I loved this movie. I thought it was beautifully shot and wonderfully acted. I saw it a week ago and have been thinking and talking about it ever since.* Just like the original Blade Runner movie it’s got layers and layers and layers, enough to keep you pondering for ages. You can take it apart and examine each portion of it from every angle. I have a feeling film students will be writing essays on Deckard’s dog 35 years from now. If you disagree with my opinion please feel free to write a blistering rebuttal. I’ve only seen the movie once, so if I’ve forgotten or misremembered anything, please correct me in the comments.
DISCLAIMER: This ain’t no “Siskel and Ebert at the Movies.” This missive is nothing but one spoiler after another and is strictly my own take on it. so if you haven’t seen it, better leave the room. We’ll wait.
Blade Runner 2049 is rife with (surely) deliberate misogyny, ageism, ableism, and probably a bunch of other isms that I didn’t notice. Unlike the original movie which was populated with flabby humans with all their foibles, by 2049 any human with ability and ambition has fled the earth for the outer planets leaving the megalopolis populated with replicants, designed and manufactured by a genius with the mind set of a Donald Trump (but, you know, competent). In this disposable work force there are few replicants of colour, no disabled, no gays, hell, there are no FAT people. They are still living in a dystopia of catastrophic climate change and rotting urban landscapes wrought by rampant capitalism.
MISOGYNY MUCH: With the exception of K’s boss, played by Robin Wright, and the rebel leader (Hiam Abbass) EVERY woman exists solely to attend to her master’s every need and desire. And every woman is preternaturally beautiful. It’s like an MRA wet dream. (So how is that different from any other movie? Ha! Right.) There is no plot-driven reason that UberVillain, Nander Wallace (Jared Leto) should have a beautiful woman assistant/assassin/henchperson in stiletto heels and bangs, yet. Even Wright’s character is named Madame and dresses like a dominatrix, make of that what you will.

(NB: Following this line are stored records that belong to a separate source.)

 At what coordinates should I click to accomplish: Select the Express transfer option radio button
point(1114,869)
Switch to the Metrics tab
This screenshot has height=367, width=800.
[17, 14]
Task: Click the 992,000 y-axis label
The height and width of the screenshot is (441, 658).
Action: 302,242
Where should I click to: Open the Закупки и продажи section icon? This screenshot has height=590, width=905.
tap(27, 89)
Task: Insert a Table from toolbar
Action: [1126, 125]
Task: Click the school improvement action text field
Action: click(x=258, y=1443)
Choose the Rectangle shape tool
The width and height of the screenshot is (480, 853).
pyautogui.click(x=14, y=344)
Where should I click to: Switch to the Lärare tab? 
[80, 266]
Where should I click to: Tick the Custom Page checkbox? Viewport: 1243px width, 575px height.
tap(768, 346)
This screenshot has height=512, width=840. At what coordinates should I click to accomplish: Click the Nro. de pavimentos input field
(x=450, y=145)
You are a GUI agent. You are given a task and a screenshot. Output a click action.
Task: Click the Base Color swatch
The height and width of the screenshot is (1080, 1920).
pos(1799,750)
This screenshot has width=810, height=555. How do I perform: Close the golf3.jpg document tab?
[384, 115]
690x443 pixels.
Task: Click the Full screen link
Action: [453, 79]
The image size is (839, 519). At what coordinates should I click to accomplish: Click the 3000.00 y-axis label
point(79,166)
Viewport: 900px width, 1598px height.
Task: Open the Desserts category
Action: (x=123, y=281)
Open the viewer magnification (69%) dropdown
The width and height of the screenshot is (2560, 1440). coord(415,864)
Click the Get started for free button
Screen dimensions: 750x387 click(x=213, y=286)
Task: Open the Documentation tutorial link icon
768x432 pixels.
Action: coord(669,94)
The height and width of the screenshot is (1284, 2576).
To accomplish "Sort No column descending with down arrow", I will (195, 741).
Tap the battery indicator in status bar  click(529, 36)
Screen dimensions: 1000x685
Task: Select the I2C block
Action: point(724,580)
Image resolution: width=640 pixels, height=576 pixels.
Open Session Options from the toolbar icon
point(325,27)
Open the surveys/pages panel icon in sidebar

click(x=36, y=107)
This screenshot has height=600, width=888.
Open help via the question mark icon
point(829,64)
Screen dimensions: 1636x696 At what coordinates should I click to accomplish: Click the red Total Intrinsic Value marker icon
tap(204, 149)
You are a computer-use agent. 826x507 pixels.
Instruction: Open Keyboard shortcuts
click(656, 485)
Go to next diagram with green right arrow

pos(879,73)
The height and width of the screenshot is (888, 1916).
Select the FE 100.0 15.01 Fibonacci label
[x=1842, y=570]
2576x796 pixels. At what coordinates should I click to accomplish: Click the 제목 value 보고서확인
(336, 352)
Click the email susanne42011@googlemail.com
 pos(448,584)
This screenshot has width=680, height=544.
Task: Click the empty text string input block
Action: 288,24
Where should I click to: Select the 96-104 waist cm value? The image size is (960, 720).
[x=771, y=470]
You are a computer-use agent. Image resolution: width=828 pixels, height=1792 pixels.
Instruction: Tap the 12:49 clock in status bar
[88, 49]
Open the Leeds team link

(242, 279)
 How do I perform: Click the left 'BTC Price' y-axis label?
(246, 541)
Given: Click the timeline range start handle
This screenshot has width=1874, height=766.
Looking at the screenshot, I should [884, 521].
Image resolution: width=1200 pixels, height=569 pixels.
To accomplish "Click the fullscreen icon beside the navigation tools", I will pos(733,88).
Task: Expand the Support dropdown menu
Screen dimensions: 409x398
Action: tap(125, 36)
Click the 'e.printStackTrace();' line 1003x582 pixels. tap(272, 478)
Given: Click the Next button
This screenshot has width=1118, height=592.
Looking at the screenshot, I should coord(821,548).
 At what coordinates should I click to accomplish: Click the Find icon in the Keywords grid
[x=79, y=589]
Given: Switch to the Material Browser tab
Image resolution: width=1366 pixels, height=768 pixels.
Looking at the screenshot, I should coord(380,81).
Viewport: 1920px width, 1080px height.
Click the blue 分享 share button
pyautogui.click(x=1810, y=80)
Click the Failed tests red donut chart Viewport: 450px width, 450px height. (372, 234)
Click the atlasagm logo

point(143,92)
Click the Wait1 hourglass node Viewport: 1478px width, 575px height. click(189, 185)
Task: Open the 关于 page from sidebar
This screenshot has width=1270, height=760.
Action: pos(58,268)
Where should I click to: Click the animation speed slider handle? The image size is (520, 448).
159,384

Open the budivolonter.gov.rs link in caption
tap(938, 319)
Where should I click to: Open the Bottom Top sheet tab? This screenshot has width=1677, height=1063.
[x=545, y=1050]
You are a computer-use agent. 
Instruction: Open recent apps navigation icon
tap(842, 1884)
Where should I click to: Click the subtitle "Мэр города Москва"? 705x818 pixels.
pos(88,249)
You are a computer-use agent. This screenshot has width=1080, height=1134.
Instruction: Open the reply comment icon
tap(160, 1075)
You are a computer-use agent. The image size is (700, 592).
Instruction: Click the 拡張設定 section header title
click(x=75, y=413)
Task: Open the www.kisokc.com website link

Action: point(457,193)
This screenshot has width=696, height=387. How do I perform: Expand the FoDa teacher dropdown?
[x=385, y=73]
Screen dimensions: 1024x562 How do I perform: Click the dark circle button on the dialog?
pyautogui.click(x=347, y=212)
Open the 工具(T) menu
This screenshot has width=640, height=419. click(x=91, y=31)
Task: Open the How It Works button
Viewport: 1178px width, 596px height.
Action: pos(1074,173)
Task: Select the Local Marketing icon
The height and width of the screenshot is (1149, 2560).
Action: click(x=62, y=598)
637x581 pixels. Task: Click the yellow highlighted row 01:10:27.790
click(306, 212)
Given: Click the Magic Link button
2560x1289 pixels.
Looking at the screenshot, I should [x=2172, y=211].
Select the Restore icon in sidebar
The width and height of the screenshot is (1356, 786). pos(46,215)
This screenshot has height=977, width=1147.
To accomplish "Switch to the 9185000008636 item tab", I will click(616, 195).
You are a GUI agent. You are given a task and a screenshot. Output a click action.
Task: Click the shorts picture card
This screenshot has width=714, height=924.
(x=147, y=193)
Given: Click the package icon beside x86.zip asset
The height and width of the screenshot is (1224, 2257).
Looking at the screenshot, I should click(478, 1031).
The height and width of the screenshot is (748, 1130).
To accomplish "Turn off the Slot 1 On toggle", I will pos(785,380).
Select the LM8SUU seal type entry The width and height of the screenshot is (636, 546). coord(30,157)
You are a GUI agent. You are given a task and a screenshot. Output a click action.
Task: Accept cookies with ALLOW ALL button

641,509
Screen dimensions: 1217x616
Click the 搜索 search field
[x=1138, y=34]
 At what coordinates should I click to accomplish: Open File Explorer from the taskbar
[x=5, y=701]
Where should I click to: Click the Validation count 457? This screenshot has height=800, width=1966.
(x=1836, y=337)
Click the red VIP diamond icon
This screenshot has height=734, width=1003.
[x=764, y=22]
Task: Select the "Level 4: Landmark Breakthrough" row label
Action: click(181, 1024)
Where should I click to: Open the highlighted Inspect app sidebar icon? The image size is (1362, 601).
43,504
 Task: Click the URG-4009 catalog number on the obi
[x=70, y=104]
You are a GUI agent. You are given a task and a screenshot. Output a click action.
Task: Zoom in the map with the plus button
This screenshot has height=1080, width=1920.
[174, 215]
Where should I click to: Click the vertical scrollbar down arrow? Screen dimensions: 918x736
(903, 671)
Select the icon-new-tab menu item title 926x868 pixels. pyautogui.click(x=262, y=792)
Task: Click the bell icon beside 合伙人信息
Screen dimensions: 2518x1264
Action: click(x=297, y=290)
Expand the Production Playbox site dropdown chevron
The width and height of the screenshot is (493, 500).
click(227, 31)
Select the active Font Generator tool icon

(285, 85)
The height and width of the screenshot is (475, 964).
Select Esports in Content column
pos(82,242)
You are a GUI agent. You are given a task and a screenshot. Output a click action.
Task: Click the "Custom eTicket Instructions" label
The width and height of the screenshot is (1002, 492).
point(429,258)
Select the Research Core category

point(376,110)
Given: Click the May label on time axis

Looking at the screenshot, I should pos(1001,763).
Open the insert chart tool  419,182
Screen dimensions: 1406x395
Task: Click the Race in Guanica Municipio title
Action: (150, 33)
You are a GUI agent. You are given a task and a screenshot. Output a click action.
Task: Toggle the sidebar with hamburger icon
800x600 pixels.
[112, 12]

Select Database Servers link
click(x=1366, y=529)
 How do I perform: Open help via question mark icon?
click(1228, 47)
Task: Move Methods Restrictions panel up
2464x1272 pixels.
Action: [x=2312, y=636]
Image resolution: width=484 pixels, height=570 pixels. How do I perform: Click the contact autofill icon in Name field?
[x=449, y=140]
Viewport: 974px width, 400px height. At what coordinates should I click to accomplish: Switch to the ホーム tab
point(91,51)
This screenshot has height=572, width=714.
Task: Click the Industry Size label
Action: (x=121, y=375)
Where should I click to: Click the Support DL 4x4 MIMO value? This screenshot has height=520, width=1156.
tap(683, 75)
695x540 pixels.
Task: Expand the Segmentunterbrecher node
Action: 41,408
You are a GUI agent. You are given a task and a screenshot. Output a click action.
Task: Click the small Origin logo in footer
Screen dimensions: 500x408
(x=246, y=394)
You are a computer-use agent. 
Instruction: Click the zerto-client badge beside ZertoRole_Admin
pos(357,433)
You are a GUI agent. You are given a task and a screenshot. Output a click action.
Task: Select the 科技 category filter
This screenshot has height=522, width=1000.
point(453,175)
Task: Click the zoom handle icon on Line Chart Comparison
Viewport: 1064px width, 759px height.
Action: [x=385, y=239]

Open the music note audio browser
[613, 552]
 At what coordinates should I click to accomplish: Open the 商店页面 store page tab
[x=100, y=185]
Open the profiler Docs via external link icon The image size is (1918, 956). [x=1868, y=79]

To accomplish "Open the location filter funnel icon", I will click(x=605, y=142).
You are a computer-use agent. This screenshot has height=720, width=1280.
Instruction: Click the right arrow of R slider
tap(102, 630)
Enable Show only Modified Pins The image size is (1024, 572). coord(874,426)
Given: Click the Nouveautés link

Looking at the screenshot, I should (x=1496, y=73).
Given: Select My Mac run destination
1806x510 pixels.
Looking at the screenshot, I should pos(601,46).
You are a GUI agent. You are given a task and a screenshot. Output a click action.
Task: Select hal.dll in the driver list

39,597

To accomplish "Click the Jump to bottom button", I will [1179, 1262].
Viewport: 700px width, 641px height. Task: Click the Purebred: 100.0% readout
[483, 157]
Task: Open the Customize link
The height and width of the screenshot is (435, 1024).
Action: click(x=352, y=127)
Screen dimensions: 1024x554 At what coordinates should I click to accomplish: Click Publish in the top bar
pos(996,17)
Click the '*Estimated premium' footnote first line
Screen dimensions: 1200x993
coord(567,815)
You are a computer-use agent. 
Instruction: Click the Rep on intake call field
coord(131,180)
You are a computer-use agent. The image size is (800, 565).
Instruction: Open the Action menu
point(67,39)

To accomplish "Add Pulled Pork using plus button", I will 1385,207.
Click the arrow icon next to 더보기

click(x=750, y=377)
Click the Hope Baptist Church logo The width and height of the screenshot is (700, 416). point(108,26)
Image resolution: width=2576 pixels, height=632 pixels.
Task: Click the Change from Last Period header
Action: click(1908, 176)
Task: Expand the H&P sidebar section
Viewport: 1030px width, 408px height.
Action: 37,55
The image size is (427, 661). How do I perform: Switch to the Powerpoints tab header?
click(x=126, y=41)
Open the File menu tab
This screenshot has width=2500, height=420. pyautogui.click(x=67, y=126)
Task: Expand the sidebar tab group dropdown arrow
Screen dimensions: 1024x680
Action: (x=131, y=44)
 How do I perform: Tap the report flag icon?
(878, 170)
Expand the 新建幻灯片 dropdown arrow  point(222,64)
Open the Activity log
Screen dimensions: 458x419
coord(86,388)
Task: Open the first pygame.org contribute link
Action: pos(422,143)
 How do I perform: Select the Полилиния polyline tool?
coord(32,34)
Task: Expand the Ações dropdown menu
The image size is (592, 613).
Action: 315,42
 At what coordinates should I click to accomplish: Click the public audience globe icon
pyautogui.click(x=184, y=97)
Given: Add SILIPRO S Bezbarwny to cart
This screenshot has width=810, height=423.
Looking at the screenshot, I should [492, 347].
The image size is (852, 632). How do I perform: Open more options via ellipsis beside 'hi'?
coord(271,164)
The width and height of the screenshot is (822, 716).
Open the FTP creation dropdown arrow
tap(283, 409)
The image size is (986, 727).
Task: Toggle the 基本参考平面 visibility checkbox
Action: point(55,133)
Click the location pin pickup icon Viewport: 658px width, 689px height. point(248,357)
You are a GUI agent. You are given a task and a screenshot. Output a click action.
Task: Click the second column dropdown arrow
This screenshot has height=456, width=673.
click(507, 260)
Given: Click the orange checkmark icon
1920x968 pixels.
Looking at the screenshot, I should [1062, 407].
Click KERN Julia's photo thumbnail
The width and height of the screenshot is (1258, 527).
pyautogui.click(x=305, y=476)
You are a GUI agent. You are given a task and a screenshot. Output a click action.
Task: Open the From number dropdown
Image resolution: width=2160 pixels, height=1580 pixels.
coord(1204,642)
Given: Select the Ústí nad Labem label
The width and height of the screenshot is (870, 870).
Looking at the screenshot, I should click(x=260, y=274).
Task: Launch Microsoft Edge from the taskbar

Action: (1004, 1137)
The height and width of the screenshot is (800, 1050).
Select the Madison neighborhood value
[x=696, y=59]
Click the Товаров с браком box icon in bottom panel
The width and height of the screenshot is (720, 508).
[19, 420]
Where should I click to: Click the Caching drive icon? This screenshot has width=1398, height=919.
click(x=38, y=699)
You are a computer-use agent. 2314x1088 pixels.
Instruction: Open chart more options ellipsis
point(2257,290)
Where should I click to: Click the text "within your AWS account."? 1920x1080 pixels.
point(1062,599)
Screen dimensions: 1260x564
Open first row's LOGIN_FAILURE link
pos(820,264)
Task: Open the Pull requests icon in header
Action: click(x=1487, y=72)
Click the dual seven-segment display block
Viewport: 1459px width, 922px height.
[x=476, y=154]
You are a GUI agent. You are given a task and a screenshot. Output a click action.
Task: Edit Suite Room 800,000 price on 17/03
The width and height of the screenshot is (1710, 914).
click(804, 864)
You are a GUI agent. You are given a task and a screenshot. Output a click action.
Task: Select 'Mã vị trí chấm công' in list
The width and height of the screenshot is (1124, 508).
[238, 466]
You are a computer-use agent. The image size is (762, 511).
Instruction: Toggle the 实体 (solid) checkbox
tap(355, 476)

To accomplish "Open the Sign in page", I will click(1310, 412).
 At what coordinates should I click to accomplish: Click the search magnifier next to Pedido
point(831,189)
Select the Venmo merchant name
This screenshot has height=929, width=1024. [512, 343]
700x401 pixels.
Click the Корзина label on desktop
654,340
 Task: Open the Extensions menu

These “women” apparently cannot make a decision that does not directly benefit their masters. When K uses his bonus to present his computer wife, Joi (Ana de Armas) with a device that will allow her to exist away from the holographic projector in his apartment, she uses her new-found freedom to hire a prostitute/surrogate so the literally untouchable Joi can give K a sexual experience.
And women are disposable. A naked, vulnerable replicant is sliced open just as a demonstration of Wallace’s power of life and death over his creations. Faux Rachel is murdered when she is no longer needed.
YET this seemingly inviolable obedience and devotion is just an illusion, as fake as the home-cooked steak dinner that disguises K’s meal of Soylent Green pottage. When Luv kills the human Madame, she explains that she is making the decision by herself, and states that she will LIE to Wallace regarding her reasons. His supposedly complete control over her is a fallacy. The giant interactive hologram of a naked JOI basic model who accosts K implies by her nudity that he will be able to attain a physical and emotional intimacy that cannot be. He will never be able to touch her, and his most personal and poignant moments with his wife are shown to be just part of her program. There is no true allegiance, no love or even respect, even though that is what they were supposedly designed for. There is just deceptiveness and self-deception.
Thanks to Morgan for pointing out that K’s story is that of the Little Match Girl. He has been sustained by the illusions of his own making, and at the end, stripped of all these comforts, he sits alone in the snow.
Thanks to Cal for explaining that the anachronistic PanAm sign is a nod to Kubrick’s 2001, PanAm is the carrier that takes Dr. Floyd to the moon and is likely the method the humans take to the outer planets.
Thanks to Rhys for showing that Luv is one of the most deeply interesting characters, who cries at the sight of death.
Things that I cannot explain (if you can, please do):
Wallace seems to be suffering from cataracts. Why? Cataract surgery is one of the oldest and most common surgeries. Has human medical knowledge degenerated to the point where they cannot treat a simple condition?
What’s with the bees? Out in the desert there are no plants for them to pollinate, why are they there?
That’s enough to think about for now. It’s just a movie after all.
The balcony is closed.
*Unlike say, Dr. Strange, which I enjoyed while I was watching it but afterwards realized that they had put a goatee and a cape on Benedict Cumberbatch and wrapped him in the sets of Inception. And I would watch Benedict Cumberbatch read the phone book if such things still existed. Actually I wish I had watched THAT instead of Dr. Strange.
Nice one. The other thing about the overt sexuality in the movie is that this is a natural continuation of the dystopia the first film projected forward. The original Blade Runner took PDK’s short story and imbued it with the spirit of the time (me first, Wall Street, the start of the Regan presidency).
So the future of that world (Deckard’s LA of 2019) is highly materialistic and yes, filled with misogyny. But we can tell the next chapter shifts away from that. The child is female. The leader of the resistance, Freysa, is female. So chin up, feminists. Just like in the real world it takes decades to smash the patriarchy.